#### Written task:
In the holiday rental text, change "local produce" to "regional produce" and write out everything from "By travelling more" down to "living like locals.".

#### Supplied text:
Independent boutique hotels can offer a slower style of travel than big brash brand hotels, but the contrast between cookie-cutter hotels and holiday rental accommodation couldn’t be greater. The chance to really slow down and kick back at a holiday rental is the obvious advantage.
There are no breakfast buffet times to wake for, no need to lay your towel down on a sun bed at dawn, and no need to worry about when the kitchen closes. In a holiday rental you can do your own thing anytime, anywhere and take your time about it.
By travelling more slowly, travellers are also travelling more sustainably – from taking the time to discover local markets and small neighbourhood businesses to shop instead of the first tourist traps spotted on the street, to choosing to buy and cook local produce instead of expensive imported products.
Not only is this kind of slow travel more sustainable, travellers are able to learn how to live like locals.
Local Travel and Living like Locals
One of the things that we love about renting properties when we travel is the opportunity they afford to travel more authentically by meeting, learning about and living like locals.
Whether it’s the regular exchange of greetings with neighbours in the corridor or small talk each day with the owner of the corner grocery shop that develops into meaningful conversation, there’s a sense of community to be tasted from such small interactions and special insights into places and their people that can rarely be experienced when staying at a hotel.

#### Data section:
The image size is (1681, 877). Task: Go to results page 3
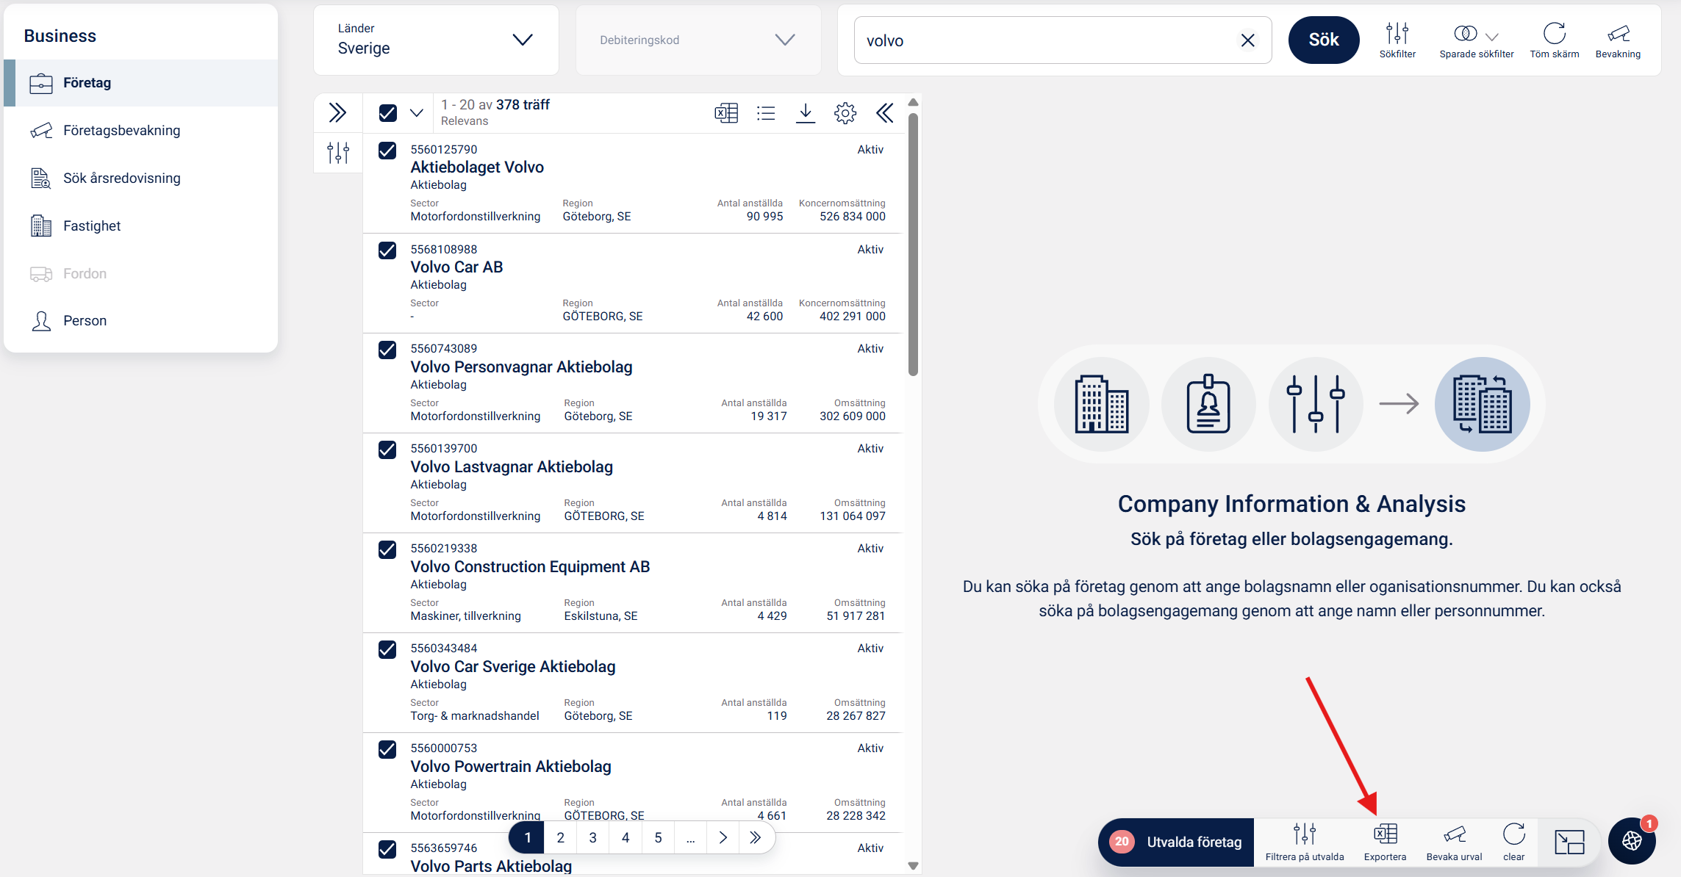point(592,837)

#### Complete response:
By travelling more slowly, travellers are also travelling more sustainably – from taking the time to discover local markets and small neighbourhood businesses to shop instead of the first tourist traps spotted on the street, to choosing to buy and cook regional produce instead of expensive imported products.
Not only is this kind of slow travel more sustainable, travellers are able to learn how to live like locals.
Local Travel and Living like Locals
One of the things that we love about renting properties when we travel is the opportunity they afford to travel more authentically by meeting, learning about and living like locals.